Guilherme Gorski é um ator que, junto às montagens do Círculo de Atores, aos poucos, retoma uma trilha prometida no final da década de 2000, principalmente no monólogo Entulho (2008). Participou de O Homem do Destino (2016), A Milionária (2018) e Macbeth em Cordel ou A Peça do Inominável (2023). Assim como Karen, ele tira proveito do tipo físico, identificável ao de um galã e próprio para Tesman, mas aprofunda a inadequação do personagem a uma exigida postura exacerbadamente masculina, como era cobrada na época de Ibsen e, digamos, não muito até hoje.
Surpreendente é o trabalho de Carlos de Niggro, capaz de explicitar a flutuação no vazio de Eilert Lovborg em um papel relevante que poderia se apagar nas mãos de um intérprete menos hábil. O contrário fica por conta do juiz Brack de Sergio Mastropasqua, cuja racionalidade e carismática presença sempre fortalece as cenas. Aqui, mais uma vez, o ator se destaca como o antagonista de Hedda, afinal, é o único que sabe desafiá-la.
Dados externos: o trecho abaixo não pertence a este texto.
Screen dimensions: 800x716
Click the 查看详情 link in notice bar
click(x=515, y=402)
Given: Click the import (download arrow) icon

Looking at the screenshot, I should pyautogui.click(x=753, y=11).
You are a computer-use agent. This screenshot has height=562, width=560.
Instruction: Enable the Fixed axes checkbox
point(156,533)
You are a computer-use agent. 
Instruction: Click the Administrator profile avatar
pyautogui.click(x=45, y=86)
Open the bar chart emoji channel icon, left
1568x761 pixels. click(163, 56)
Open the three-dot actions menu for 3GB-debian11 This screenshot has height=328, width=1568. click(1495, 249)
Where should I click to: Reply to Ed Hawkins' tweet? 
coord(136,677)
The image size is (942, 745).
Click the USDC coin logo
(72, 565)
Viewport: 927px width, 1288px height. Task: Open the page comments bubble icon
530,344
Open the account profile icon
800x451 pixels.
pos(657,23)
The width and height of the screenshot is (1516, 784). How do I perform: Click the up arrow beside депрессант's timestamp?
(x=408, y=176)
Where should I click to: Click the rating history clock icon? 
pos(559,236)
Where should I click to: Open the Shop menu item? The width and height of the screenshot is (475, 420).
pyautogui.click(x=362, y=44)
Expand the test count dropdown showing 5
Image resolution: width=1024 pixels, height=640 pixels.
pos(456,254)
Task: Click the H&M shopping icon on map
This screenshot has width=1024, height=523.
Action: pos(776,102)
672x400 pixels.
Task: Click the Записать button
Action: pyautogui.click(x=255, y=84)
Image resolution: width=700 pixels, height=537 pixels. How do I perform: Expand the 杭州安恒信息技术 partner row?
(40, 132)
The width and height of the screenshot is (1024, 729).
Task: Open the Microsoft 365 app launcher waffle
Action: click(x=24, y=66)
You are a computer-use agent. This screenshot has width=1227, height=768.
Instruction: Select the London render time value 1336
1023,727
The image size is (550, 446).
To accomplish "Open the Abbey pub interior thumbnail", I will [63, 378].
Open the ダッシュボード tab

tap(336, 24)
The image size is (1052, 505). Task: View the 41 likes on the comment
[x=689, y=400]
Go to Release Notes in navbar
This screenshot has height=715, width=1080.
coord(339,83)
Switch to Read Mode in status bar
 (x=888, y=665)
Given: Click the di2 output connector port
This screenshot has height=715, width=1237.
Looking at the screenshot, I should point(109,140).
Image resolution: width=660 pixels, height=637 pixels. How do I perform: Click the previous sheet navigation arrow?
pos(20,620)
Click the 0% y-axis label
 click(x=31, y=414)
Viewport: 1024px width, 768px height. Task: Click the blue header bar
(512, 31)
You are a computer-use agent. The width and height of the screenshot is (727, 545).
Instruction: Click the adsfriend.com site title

Sob a direção de Clara Carvalho, Hedda Gabler é uma encenação notável, exemplo de teatro de grande qualidade e pronto para agradar espectadores de diferentes níveis de exigência e compreensão. O clássico está ali, mais atual que nunca, mas principalmente muito bem interpretado e compreendido por quem o realiza, sem que precise ser alterado para se adaptar às importantes mensagens que devem ser transmitidas neste momento.